■ Direction
Please identify every line in the records below that contains the string "dialog", matching case exactly, and copy each such line.
────────────────
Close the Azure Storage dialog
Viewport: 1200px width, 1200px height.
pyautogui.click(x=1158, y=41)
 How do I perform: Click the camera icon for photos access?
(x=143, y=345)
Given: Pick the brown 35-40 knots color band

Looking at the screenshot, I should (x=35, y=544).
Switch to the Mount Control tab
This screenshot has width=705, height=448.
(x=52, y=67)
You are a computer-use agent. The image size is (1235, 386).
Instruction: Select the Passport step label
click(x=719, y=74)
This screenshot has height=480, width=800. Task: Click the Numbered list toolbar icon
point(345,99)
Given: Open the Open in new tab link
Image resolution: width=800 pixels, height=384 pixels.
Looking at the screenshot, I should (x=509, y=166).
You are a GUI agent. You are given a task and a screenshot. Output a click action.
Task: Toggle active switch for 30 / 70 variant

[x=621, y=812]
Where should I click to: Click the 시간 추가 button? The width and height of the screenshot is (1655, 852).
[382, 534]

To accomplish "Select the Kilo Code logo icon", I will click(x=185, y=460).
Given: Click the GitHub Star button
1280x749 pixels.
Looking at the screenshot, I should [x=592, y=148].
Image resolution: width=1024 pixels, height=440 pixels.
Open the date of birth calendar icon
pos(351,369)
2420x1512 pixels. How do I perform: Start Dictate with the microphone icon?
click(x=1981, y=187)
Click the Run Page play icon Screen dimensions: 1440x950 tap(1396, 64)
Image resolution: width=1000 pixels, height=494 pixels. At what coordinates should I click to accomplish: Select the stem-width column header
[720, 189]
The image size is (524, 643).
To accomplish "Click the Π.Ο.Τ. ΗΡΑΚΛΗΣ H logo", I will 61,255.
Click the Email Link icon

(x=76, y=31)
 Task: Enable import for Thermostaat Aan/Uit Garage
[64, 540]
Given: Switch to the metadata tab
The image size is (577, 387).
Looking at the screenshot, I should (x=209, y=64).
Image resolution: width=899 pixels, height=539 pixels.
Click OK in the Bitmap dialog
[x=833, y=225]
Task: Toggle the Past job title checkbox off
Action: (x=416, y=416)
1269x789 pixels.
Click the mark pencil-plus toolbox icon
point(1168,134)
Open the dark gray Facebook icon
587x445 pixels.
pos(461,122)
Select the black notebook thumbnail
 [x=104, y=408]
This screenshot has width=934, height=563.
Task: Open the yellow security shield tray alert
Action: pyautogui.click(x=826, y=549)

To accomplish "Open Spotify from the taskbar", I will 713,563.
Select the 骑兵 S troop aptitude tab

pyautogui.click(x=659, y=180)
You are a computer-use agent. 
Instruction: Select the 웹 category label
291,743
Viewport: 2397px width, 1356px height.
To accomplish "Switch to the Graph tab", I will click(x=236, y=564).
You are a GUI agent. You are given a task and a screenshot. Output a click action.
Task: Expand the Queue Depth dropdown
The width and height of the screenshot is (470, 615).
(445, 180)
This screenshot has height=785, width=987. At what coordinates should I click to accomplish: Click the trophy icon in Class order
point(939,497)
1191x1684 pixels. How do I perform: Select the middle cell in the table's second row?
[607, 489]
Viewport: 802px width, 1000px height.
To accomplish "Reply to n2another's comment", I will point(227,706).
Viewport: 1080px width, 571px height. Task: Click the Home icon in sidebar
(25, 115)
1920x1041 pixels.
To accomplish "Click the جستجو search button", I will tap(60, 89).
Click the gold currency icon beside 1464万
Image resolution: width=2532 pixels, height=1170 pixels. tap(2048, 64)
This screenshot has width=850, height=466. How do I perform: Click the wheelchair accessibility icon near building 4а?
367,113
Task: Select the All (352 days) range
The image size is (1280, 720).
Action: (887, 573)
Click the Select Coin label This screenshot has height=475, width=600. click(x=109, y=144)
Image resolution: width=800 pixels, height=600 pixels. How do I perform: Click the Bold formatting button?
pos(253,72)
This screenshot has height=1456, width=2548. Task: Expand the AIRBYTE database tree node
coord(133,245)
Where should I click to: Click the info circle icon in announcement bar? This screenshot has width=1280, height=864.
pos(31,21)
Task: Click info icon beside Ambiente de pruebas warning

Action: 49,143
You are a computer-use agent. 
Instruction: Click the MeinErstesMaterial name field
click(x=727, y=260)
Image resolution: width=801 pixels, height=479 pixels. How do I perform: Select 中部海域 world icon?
────────────────
■ Exercise result
Close the Azure Storage dialog
Click OK in the Bitmap dialog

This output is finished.